What’s at stake for tigers
By 2010 poaching and habitat loss had reduced the wild tiger population to as few as 3,200 individuals, with over half in India. The latest estimates show an increase to around 3,900. This positive trend is principally the result of improvements in India, Nepal and Russia, while the remaining populations in Southeast Asia are still a major cause of concern.
In the meantime, tiger farming in China and parts of Southeast Asia is increasingly a complicating factor, with tigers and tiger parts leaking into illegal trade, stimulating demand and undermining enforcement efforts.
What does WWF want
There are already comprehensive rules on tigers, including a global ban on commercial trade and regulations restricting domestic markets.
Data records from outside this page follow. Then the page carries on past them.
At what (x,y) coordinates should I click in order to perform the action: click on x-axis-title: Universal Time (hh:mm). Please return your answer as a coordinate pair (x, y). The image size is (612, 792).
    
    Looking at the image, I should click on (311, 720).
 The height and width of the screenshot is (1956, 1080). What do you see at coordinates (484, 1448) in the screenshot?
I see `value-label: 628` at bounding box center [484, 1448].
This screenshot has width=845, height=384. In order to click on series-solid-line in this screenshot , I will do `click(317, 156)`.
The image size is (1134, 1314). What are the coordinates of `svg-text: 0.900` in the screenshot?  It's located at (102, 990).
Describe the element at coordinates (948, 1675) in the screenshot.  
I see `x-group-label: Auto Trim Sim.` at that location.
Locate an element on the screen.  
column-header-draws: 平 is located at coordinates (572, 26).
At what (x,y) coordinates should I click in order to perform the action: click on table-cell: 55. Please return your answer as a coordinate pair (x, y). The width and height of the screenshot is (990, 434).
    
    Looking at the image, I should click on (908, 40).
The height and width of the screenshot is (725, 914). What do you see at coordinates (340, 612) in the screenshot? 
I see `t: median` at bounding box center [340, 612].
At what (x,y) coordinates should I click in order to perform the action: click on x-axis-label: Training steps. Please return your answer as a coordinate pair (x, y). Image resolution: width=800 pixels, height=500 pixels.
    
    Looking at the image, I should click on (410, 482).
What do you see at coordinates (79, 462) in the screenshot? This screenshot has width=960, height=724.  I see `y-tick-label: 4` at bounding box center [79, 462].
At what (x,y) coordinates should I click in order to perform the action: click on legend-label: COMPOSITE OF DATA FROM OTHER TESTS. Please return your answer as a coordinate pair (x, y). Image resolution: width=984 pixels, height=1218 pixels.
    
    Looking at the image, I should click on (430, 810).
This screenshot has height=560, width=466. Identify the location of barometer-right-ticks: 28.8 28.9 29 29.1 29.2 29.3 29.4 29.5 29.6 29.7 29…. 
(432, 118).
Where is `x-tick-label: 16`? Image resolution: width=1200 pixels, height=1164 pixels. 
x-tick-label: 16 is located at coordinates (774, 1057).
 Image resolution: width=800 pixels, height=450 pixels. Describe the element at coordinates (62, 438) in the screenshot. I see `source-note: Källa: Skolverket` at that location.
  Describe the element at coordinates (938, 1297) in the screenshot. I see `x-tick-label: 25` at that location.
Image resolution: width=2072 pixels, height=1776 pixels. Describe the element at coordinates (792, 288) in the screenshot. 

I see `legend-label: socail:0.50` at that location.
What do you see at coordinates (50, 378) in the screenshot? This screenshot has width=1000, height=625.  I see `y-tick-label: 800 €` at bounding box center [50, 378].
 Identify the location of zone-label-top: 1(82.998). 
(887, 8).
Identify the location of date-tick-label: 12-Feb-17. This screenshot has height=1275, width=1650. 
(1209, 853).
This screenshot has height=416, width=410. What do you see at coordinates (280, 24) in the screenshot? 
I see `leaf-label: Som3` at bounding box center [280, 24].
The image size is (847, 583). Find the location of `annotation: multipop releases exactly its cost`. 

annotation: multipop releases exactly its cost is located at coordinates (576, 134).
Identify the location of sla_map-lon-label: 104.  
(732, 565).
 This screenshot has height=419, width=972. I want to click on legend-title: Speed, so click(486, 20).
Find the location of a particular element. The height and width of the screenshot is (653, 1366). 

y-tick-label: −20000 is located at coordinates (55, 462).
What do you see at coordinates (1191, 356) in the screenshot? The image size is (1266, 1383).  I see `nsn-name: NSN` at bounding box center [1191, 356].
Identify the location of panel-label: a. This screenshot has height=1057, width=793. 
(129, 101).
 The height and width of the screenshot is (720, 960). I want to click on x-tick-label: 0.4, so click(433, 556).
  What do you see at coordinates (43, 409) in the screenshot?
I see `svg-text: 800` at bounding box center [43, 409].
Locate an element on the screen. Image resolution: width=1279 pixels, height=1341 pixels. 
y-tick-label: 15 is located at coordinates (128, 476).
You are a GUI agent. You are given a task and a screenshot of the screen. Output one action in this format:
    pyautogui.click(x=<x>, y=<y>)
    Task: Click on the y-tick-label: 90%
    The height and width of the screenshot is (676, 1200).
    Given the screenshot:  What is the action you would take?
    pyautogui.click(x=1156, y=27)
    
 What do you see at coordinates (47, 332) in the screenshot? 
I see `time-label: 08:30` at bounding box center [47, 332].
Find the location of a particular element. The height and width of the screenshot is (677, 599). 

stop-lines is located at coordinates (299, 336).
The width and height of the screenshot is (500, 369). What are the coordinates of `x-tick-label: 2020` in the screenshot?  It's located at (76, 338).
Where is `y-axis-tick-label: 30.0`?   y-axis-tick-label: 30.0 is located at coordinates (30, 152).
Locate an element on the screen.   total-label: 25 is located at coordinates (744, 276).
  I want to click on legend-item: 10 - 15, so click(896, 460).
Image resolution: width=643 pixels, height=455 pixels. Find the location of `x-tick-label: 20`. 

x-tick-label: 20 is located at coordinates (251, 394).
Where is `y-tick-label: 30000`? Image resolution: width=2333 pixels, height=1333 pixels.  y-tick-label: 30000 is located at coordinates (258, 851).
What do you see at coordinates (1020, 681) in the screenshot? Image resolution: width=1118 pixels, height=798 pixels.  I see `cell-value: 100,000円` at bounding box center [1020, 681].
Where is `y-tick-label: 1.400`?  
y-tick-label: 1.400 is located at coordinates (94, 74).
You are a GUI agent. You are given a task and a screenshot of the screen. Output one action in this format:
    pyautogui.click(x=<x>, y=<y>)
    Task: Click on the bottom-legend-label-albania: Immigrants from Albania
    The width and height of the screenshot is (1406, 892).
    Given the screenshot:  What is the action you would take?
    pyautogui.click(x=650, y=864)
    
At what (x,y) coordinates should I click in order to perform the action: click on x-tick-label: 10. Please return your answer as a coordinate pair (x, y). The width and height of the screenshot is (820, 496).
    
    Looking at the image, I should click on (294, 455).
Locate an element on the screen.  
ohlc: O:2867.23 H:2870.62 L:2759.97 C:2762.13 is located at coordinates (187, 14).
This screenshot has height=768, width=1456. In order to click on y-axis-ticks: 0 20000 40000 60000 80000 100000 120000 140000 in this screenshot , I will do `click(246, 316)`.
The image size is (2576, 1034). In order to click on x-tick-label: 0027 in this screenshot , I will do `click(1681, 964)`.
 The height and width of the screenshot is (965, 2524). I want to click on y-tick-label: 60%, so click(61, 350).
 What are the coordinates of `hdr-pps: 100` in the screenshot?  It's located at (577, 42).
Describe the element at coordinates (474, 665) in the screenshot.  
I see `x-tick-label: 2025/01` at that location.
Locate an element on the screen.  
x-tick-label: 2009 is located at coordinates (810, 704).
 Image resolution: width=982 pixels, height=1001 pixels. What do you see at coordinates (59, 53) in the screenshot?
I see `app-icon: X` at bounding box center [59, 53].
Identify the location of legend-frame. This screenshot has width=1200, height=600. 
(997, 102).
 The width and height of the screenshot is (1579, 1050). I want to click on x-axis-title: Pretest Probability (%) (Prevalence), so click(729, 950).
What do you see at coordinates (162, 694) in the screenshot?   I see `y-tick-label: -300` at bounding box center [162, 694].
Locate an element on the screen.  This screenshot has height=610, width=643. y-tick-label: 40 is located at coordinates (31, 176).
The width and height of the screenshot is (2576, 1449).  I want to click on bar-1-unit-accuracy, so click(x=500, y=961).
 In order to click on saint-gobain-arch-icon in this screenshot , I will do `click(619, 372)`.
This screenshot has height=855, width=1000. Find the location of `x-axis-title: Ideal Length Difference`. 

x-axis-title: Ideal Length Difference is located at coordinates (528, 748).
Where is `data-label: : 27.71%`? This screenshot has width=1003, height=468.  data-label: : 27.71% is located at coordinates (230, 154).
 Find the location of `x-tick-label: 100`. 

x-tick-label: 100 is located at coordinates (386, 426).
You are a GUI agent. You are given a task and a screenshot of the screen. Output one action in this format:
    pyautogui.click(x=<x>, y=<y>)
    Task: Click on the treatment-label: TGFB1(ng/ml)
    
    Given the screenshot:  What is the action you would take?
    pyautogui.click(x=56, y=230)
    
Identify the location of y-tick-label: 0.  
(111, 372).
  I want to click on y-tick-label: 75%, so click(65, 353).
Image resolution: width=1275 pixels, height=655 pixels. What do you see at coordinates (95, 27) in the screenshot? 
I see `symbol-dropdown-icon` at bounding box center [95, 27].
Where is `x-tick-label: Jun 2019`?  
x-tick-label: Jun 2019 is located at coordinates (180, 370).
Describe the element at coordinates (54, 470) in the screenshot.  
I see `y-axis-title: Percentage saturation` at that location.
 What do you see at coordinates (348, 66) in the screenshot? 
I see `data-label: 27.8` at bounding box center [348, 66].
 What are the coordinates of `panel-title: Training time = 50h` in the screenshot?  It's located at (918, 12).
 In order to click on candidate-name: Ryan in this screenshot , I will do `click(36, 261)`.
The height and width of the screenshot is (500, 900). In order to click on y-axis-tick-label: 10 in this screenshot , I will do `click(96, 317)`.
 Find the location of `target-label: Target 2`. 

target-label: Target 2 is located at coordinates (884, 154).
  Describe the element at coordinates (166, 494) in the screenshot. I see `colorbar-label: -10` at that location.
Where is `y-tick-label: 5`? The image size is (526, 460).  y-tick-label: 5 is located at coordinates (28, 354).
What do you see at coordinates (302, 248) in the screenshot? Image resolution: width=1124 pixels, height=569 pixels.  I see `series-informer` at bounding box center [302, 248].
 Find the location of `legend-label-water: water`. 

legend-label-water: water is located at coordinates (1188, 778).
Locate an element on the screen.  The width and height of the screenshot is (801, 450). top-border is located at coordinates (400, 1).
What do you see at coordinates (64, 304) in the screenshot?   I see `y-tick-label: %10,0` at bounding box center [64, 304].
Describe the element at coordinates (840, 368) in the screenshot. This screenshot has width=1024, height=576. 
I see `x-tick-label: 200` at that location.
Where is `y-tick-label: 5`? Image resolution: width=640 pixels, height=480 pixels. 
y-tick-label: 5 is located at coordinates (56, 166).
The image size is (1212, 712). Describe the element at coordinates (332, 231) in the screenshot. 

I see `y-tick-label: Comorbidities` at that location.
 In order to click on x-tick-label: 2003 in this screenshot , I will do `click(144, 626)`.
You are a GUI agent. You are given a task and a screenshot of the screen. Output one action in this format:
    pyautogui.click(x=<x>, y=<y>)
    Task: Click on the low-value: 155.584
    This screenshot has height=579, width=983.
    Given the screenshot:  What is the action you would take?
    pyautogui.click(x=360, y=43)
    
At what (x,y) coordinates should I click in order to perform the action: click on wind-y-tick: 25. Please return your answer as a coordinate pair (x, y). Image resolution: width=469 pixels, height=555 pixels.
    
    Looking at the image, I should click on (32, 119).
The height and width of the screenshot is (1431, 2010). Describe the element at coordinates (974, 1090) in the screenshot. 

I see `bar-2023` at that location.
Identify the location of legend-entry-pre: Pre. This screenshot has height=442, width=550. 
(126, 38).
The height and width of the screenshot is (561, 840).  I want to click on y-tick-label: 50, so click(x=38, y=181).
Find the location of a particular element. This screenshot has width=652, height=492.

However, there is evidence that some countries are not doing everything they can to comply with these rules.
CITES needs to agree a rigorous, formal process to examine countries’ performance in urgently implementing the needed measures as agreed by CITES. This process should include a particular focus on the role of tiger farms in trade.
What WWF does not want
Tiger farming is part of the problem, not the solution. Farmed tiger parts can never compete economically with illegally sourced wild tiger products, especially given the weak enforcement in many countries, and the fact that consumers prefer the wild product. So current CITES rules which state that tigers should not be bred in captivity for commercial trade in their parts should not be relaxed.